Dynamic analysis of a vertically deploying/retracting cantilevered pipe conveying fluid

Based on Euler-Bernoulli beam theory and Hamilton's principle, the differential equation of a vertical cantilevered pipe conveying fluid is derived when the pipe has deploying or retracting motion. The resulting equation is discretized via the Galerkin method in which the eigenfunctions of a clamped-free Euler-Bernoulli beam are utilized. Then, the dynamic responses and stability are discussed with regard to the deploying or retracting speed, mass ratio, and fluid velocity. Numerical results reveal that the dynamical behavior of the system is mainly affected by the flow velocity, instantaneous length of pipe, gravity, and mass ratio.
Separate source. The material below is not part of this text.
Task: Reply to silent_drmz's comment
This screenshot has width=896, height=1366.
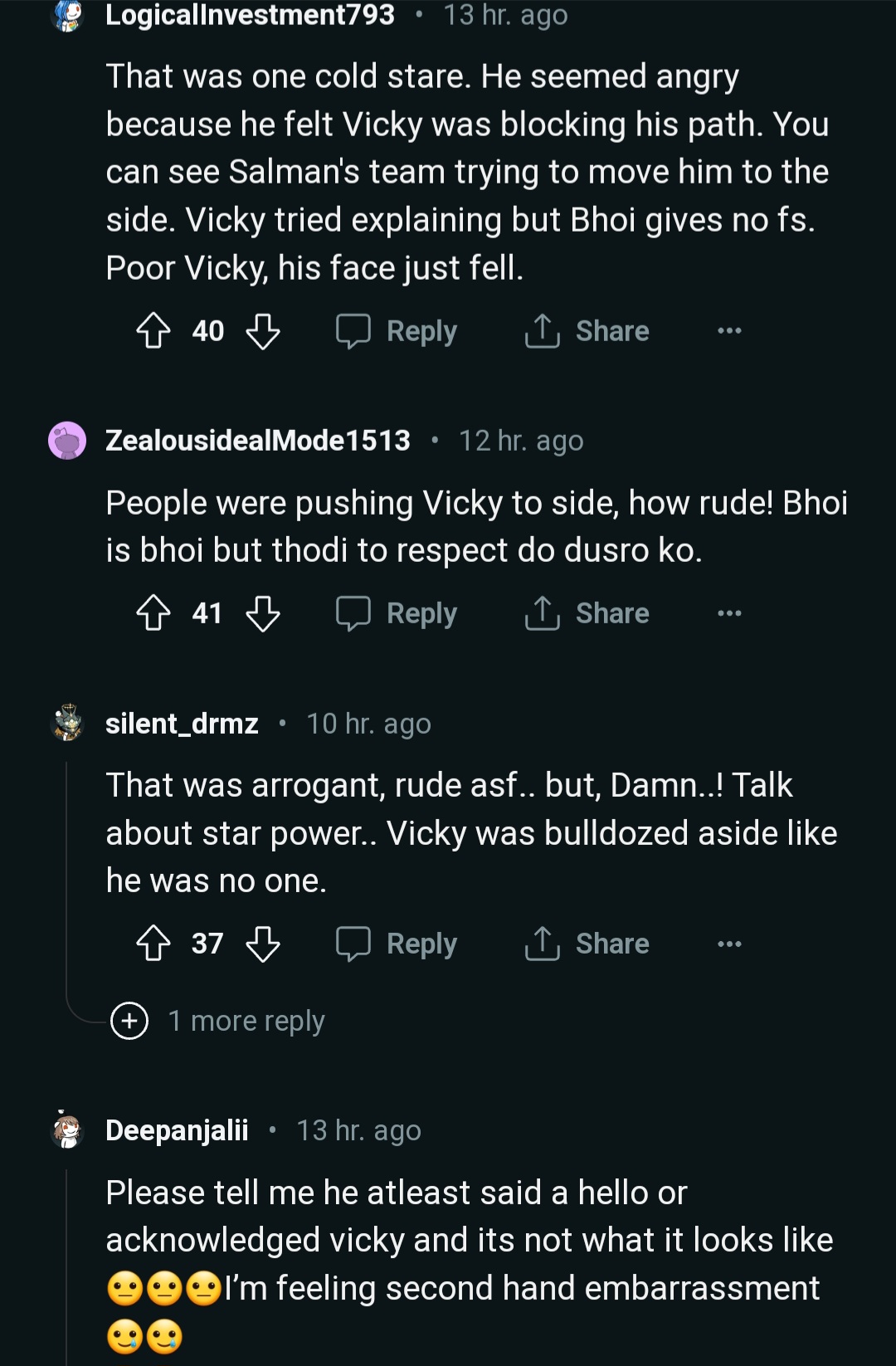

For the small flow velocity, the fluid and higher mass ratio helps to stabilize the transverse vibration of the cantilevered pipe conveying fluid in both deployment and retraction modes, and the system will lose stability with the further increase of flow velocity. The critical flow velocity is mainly influenced by the instantaneous length of pipe. The additional restoring force due to gravity causes critical flow velocity to be higher for the vertically cantilevered pipe conveying fluid. Therefore, gravity is conducive to the stability the transverse vibration of the system in both deployment and retraction modes.